Negócios do Esporte

Espanha tenta solucionar problema que ela mesma criou

Erich Beting

O governo espanhol decidiu intervir e assegurar uma divisão menos desigual da receita de televisão dentro do futebol do país. A medida faz parte de um trabalho da liga espanhola para tentar frear a hegemonia de Real Madrid e Barcelona na geração de receitas e que se estende para o resultado dentro de campo (detalhes podem ser lidos aqui).

O fato é que a Espanha tenta solucionar, agora, um problema que ela mesma criou há cerca de 20 anos. Quando o governo espanhol fez vistas grossas para a divisão de receitas dentro do país e estimulou as soberanias de Real e Barça, criou o problema que agora está mais do que claro dentro do futebol espanhol.

Pesquisas feitas no país mostram que o espanhol sente orgulho em ver uma equipe do país ser chamada de ''melhor do mundo''. Mesmo no cenário de rivalidade extrema como Real Madrid e Barcelona, é bom para a autoestima da Espanha ter um time encabeçando a lista dos melhores. Foi a partir disso que o país passou a desenvolver projetos para ter atletas e equipes dominantes em diversas modalidades.

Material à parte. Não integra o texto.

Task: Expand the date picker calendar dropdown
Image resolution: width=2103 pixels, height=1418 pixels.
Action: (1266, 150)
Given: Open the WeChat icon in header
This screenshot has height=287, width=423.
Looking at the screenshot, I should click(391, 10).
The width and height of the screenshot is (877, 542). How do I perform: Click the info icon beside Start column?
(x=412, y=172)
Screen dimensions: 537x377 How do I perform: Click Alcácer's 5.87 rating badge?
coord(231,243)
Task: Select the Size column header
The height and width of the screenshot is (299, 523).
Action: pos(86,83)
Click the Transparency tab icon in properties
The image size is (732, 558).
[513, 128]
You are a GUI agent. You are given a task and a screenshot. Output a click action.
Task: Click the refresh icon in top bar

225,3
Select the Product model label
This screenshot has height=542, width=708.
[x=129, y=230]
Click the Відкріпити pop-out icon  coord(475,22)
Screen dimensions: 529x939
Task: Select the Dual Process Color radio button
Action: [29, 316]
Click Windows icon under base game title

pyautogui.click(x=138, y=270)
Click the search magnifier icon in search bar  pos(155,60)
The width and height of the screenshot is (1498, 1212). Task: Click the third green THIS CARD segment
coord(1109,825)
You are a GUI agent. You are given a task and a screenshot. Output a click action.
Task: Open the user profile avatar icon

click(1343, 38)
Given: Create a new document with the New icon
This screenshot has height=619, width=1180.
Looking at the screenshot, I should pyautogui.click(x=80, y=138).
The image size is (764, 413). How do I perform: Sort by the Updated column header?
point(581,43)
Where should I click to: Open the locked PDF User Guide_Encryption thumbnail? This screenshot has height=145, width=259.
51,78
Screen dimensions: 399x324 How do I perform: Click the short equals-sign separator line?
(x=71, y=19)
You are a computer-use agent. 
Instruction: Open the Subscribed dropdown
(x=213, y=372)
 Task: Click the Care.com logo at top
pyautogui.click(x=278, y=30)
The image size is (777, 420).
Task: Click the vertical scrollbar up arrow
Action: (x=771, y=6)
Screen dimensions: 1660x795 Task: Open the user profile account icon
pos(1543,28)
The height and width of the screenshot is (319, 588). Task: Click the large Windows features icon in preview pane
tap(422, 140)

Em tempos de crise, esse é um eficiente anestésico para a população. A Espanha do desemprego a 25% (4,8 milhões de pessoas) é também a Espanha campeã do mundo e da Europa no futebol, de Rafael Nadal e Fernando Alonso, de Barcelona e Real Madrid, do basquete bom de cesta, etc. É contraditório, e tem de ser mesmo. Afinal, o que o governo espanhol fez foi investir e permitir que o esporte criasse seus grandes líderes mundiais, nem que para isso fosse preciso sufocar a geração de mais ídolos e equipes competitivas.

Só que agora essa conta chegou. O interesse pelo futebol espanhol passou a ser o interesse por Barcelona e Real Madrid. Campeões de 9 dos últimos 12 campeonatos nacionais, eles criaram um enorme problema. Não há perspectiva, no médio prazo, de que a bipolaridade vá se encerrar. Este ano, por milagre e investidores estrangeiros, o Atlético de Madri conseguiu entrar provisoriamente na dança e briga pelo título. Até quando é a pergunta que sempre se faz.

Com o futebol mais bem organizado, naturalmente a lógica da bola vira automaticamente a lógica da grana. Pode mais quem tem mais dinheiro em caixa. Há 15 anos, quando os clubes ainda tinham uma gestão semiprofissional, esse cenário era mascarado. Hoje, com Barça e Real gerenciados de forma profissional, fica impossível competir em nível de igualdade. Equilibrar a diferença da televisão é o primeiro passo para tentar modificar essa realidade.

No futebol brasileiro, durante 20 anos de Clube dos 13, a arrecadação de TV, que é a maior fatia do bolo de receita do futebol no mundo, teve uma divisão mais justa entre os participantes. Desde que o C13 foi implodido, essa divisão passou a ser menos igualitária. Ainda temos o ambiente semiprofissional imperando dentro do futebol tupiniquim.

Será que daqui a 15 anos precisaremos baixar uma lei para tentar deixar a divisão de receitas mais justa e o futebol mais atrativo para o mercado brasileiro? Essa análise de cenário que foi inteligentemente sufocada por Corinthians e Flamengo na ruptura do C13 em 2010 precisa voltar urgentemente à pauta.

Mesmo num cenário muito difícil de hegemonia de apenas dois clubes, até por conta da extensão territorial do país, é natural que, com a maior receita sendo dividida de forma mais desigual, tenhamos pelo menos quatro diferentes tipos de disputas dentro do Campeonato Brasileiro. A do título, a da vaga na Libertadores, o bloco intermediário e os eternos ''gangorras''. Isso, para o futuro do esporte, é o pior cenário possível.

Só não ver quem não quer. Ou quem não estuda.